Pantau - Sekretaris Jenderal Perserikatan Bangsa-Bangsa (PBB) Antonio Guterres mengutuk keras serangan yang menewaskan satu anggota pasukan penjaga perdamaian Prancis dan melukai tiga lainnya dalam misi UNIFIL di Lebanon selatan pada Sabtu (18/4).
Serangan Dinilai Pelanggaran Berat Hukum Internasional
Juru bicara Sekjen PBB, Stephane Dujarric, menyatakan serangan tersebut merupakan pelanggaran serius terhadap hukum humaniter internasional dan resolusi Dewan Keamanan.
"Serangan terhadap pasukan penjaga perdamaian harus dihentikan. Serangan tersebut merupakan pelanggaran berat terhadap hukum humaniter internasional dan Resolusi Dewan Keamanan 1701 (2006) serta dapat dikategorikan sebagai kejahatan perang," ungkapnya.
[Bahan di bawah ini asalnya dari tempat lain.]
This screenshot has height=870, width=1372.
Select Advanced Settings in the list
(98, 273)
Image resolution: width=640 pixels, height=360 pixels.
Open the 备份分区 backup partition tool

Serangan terjadi saat pasukan UNIFIL menyelidiki dugaan penempatan alat peledak di jalan antara dua posisi PBB di wilayah operasi Lebanon selatan.
Berdasarkan penilaian awal, pelaku diduga berasal dari kelompok nonnegara yang diidentifikasi sebagai Hizbullah.
PBB Desak Penyelidikan dan Penghormatan Gencatan Senjata
Guterres menyerukan agar semua pihak mematuhi hukum internasional serta menjamin keselamatan personel dan aset PBB.
"Semua serangan terhadap pasukan penjaga perdamaian harus segera diselidiki, dan pihak yang bertanggung jawab harus dituntut secara efektif dan dimintai pertanggungjawaban," tegasnya.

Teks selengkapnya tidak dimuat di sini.